■ **TASK GOAL**:
Please reproduce the data between the lines holding "Describe the element at coordinates (599, 432)" and "comment-actions: 40 min J’aime Répondre is", inclusive, with no changes.

■ **INPUT**:
Segment Open

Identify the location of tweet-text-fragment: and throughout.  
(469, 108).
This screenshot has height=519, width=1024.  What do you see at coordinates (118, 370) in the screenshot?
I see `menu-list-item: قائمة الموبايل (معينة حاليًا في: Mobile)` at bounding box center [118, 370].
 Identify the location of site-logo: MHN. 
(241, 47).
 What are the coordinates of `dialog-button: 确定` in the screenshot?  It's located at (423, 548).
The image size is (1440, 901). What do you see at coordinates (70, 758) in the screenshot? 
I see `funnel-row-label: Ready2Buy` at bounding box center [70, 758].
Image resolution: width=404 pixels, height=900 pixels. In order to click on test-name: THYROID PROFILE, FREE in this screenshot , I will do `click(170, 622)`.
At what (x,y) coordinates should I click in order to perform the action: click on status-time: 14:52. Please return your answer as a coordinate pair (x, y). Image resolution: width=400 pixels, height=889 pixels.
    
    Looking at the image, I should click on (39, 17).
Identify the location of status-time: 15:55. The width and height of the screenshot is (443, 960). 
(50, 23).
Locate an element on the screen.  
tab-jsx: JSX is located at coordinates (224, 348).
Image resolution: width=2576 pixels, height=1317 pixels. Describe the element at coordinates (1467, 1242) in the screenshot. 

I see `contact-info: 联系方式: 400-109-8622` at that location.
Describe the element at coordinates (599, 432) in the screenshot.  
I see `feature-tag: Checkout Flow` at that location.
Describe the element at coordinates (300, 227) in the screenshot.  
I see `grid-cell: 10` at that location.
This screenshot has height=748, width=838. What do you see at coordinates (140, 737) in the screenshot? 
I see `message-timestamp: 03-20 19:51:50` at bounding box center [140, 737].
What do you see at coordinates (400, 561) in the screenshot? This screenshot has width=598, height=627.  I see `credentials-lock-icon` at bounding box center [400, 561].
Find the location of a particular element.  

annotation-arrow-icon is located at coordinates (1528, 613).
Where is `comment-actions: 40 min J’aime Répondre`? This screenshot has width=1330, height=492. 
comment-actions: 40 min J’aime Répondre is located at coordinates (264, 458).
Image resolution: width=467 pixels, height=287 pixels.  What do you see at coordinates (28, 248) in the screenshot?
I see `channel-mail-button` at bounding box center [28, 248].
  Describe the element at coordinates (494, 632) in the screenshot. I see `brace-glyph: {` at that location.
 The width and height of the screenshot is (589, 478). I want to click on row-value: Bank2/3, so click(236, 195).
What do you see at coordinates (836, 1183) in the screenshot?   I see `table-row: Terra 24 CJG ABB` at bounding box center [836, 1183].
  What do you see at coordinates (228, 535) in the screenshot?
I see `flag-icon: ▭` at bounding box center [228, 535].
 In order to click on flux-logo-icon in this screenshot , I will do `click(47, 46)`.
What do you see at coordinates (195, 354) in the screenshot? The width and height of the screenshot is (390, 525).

Segment Closed

■ **ANSWER**:
Describe the element at coordinates (599, 432) in the screenshot.  
I see `feature-tag: Checkout Flow` at that location.
Describe the element at coordinates (300, 227) in the screenshot.  
I see `grid-cell: 10` at that location.
This screenshot has height=748, width=838. What do you see at coordinates (140, 737) in the screenshot? 
I see `message-timestamp: 03-20 19:51:50` at bounding box center [140, 737].
What do you see at coordinates (400, 561) in the screenshot? This screenshot has width=598, height=627.  I see `credentials-lock-icon` at bounding box center [400, 561].
Find the location of a particular element.  

annotation-arrow-icon is located at coordinates (1528, 613).
Where is `comment-actions: 40 min J’aime Répondre`? This screenshot has width=1330, height=492. 
comment-actions: 40 min J’aime Répondre is located at coordinates (264, 458).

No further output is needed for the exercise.